## Exercise prompt
In the entries below, find the line with "Instruction: Open Success" and the line with "the ベースパート audio". Repeat exactly everything between them, those two lines included, but not the pictures.

## Source material
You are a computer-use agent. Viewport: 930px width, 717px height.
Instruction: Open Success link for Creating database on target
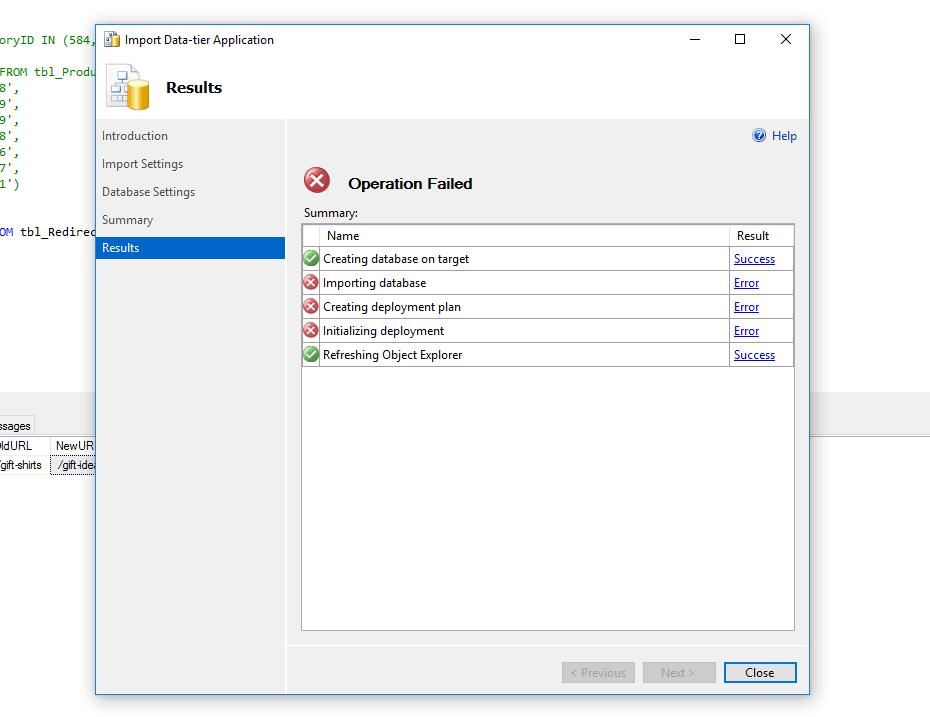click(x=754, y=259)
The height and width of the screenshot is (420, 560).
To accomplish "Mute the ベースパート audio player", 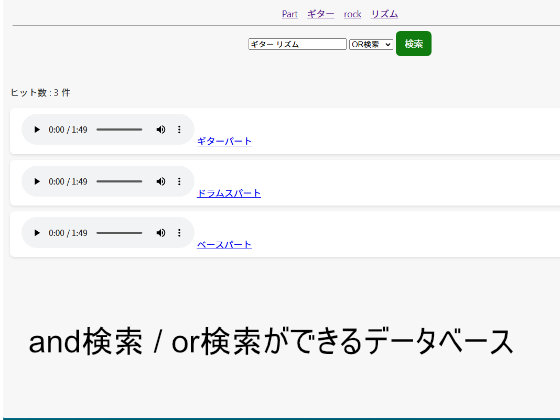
==
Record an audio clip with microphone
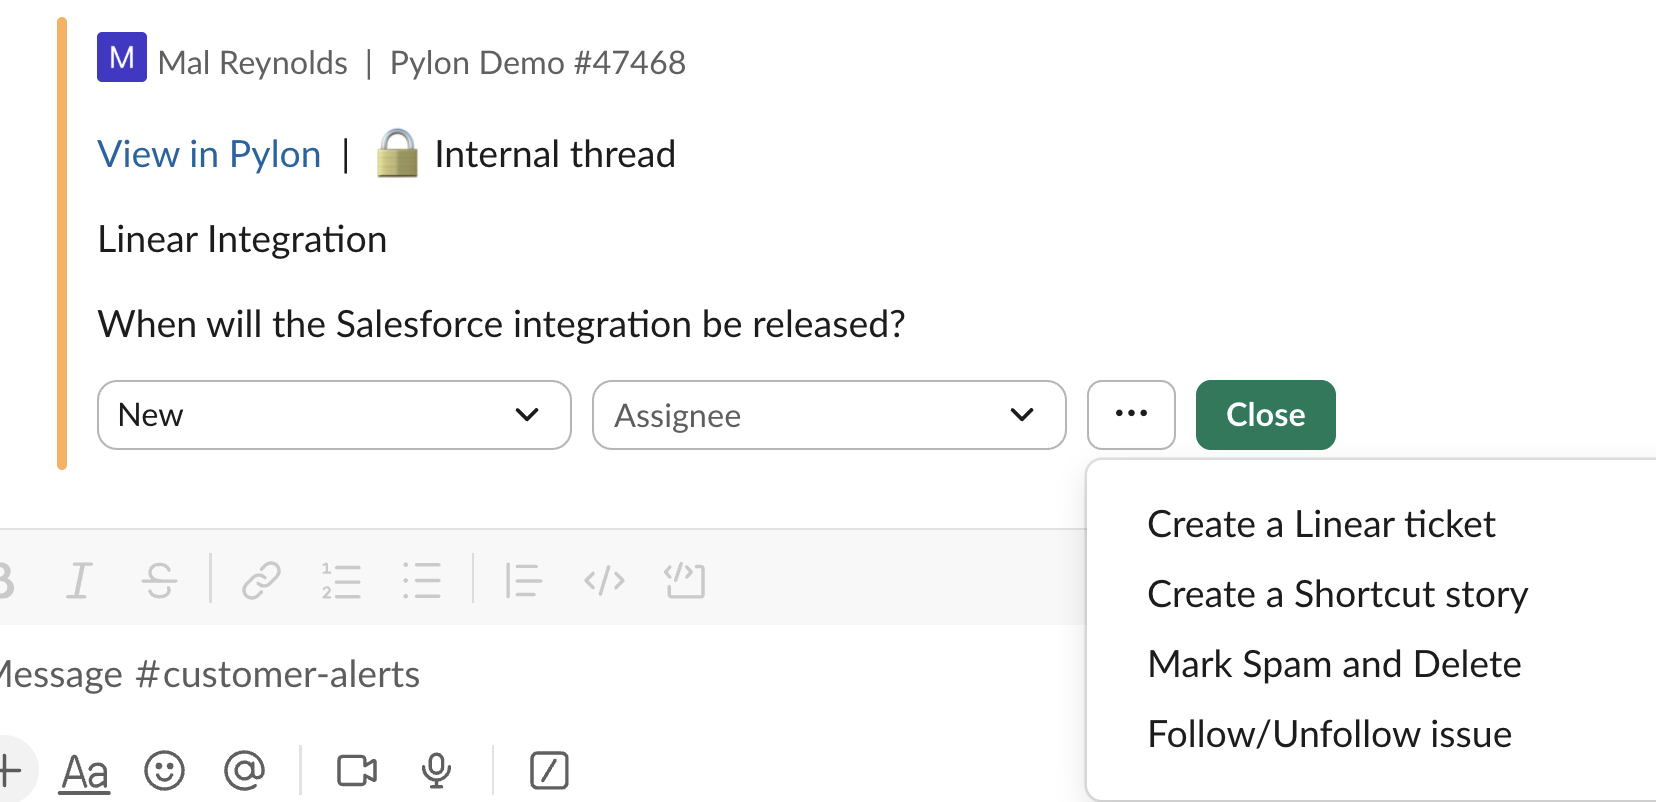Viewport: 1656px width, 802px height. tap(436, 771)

## Task output
Instruction: Open Success link for Creating database on target
click(x=754, y=259)
The height and width of the screenshot is (420, 560).
To accomplish "Mute the ベースパート audio player", 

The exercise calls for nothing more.